> **Exercise aim**: Put everything from the line containing "Task: Click the 10.50 P/B value cell" down to the line containing "click(x=548, y=109)" into a JSON list of strings, one string per line, leaving out blank lines.

> **Supplied data**:
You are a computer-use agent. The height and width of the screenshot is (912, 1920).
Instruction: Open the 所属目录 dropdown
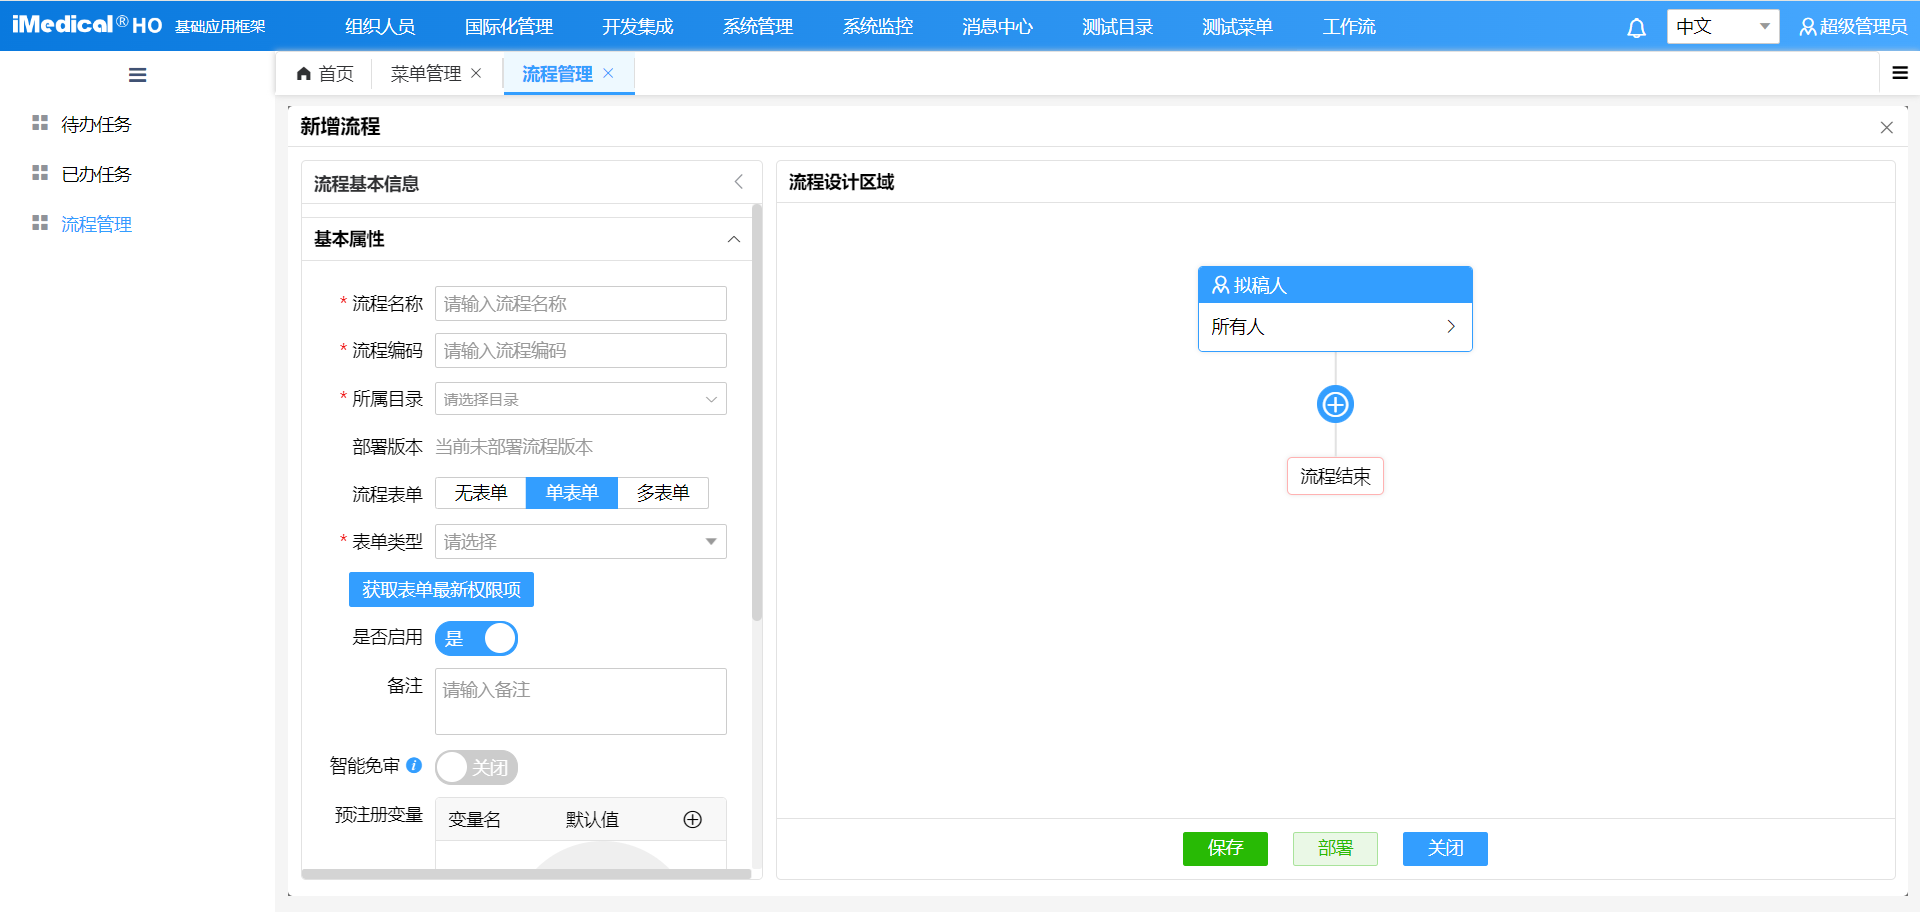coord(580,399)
...
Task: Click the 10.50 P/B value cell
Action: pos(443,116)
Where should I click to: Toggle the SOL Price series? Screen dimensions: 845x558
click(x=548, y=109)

> **Exercise output**:
[
  "Task: Click the 10.50 P/B value cell",
  "Action: pos(443,116)",
  "Where should I click to: Toggle the SOL Price series? Screen dimensions: 845x558",
  "click(x=548, y=109)"
]